Dans The Wretched of the Screen de Hito Steyerl, l’autrice écrit dans le chapitre « Plaidoyer pour l’image faible », que dans la hiérarchie des images, celles de basse résolution et les images copiées sont souvent perçues comme des annexes de l’image originale en haute définition, comme des « images faibles ». Hito prend leur défense et fait glisser la réflexion vers le féminisme, en soulignant que la position du sujet implique toujours une forme de contrôle, tout en demeurant soumise à des relations de pouvoir. Elle interroge : pourquoi ne pas changer de position et se placer du côté de l’objet ? Pourquoi ne pas affirmer l’existence de l’objet ? Pourquoi ne pas accepter d’être un objet — un objet sans sujet ?
Comme le souligne Julia Kristeva, le féminisme ne consiste pas à « conquérir la
subjectivité », mais à déconstruire la logique même du sujet. Il s’agit de réécrire
l’identité, plutôt que de s’inscrire dans une position de sujet façonnée par le centre masculin. Devenir un objet sans sujet signifie adopter une manière d’exister échappant à la structure patriarcale : refuser la linéarité, la hiérarchie, les dualismes, et proposer à la place un mode d’être plus diffus, souple et polycentrique, qui s’accorde davantage avec la pensée féministe.
Hélène Cixous écrit dans L’Heure de Clarice Lispector : « Il y a des femmes qui
parlent pour veiller et pour sauver, non pas pour attraper, avec des voix
presqu’invisibles, attentives et précises comme des doigts virtuoses, et rapides
comme des becs d’oiseaux, mais pas pour saisir et dire, des voix pour rester tout
près des choses, comme leur ombre lumineuse, pour réfléchir et protéger les choses qui sont toujours aussi délicates que les nouveaux-nés. »
la pensée féministe d’aujourd’hui m’a ainsi permis de regarder d’un autre œil cette identité « non-sujet » et a renforcé ma position : raconter, depuis l’intérieur d’un corps sensible, les formes de répression qui s’y sont inscrites, et faire entendre, par l’expérience personnelle, la voix du lieu que j’occupe.

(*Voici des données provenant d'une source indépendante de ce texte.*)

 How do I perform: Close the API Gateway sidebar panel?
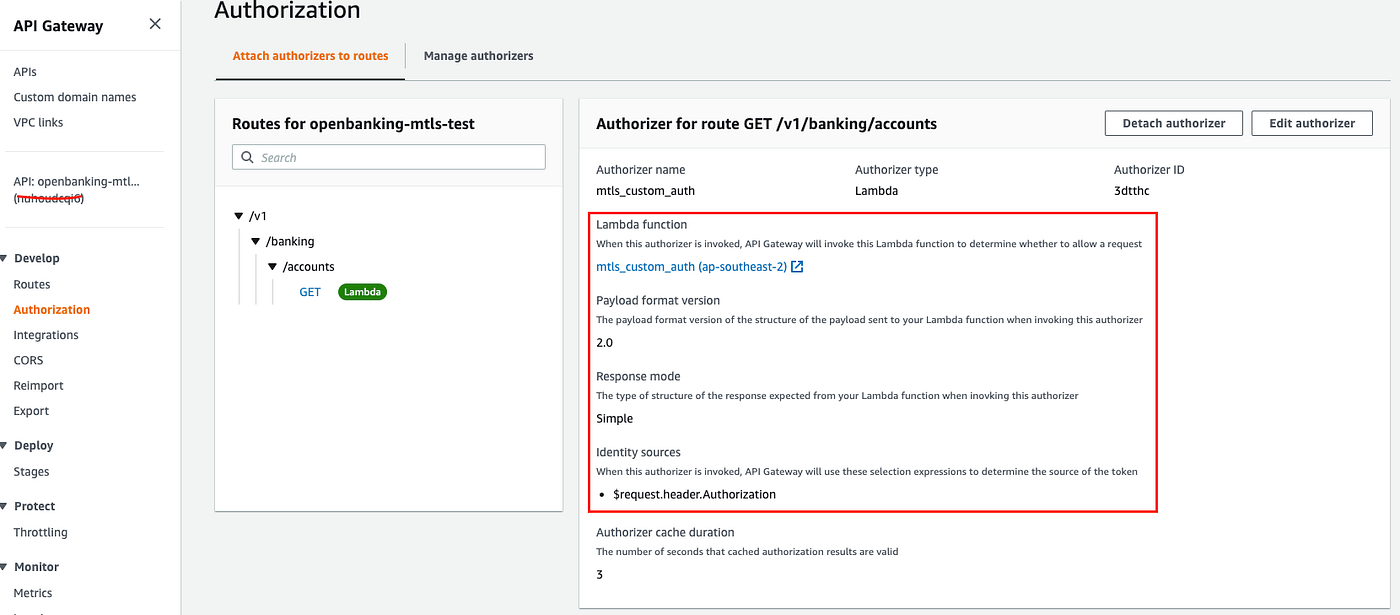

Après avoir étudié l’espace d’exposition situé au 4 Passage Darcy, j’ai choisi de
présenter mes deux pièces de diplôme : Les objets éphémères et La garde-robe
familiale. Ces deux pièces accompagnent mes réflexions sur l’exploration et la
construction de mon identité. Comme je l’ai évoqué précédemment, je conçois cette identité comme celle d’un « objet sans sujet », une existence en chemin — ce qui résonne justement avec la situation de l’exposition au sein d’un passage. C’est pourquoi j’ai nommé cette exposition « En passage », afin de donner une voix à celles et ceux qui, tels des « objets sans sujet », existent en route, sans rechercher une destination finale.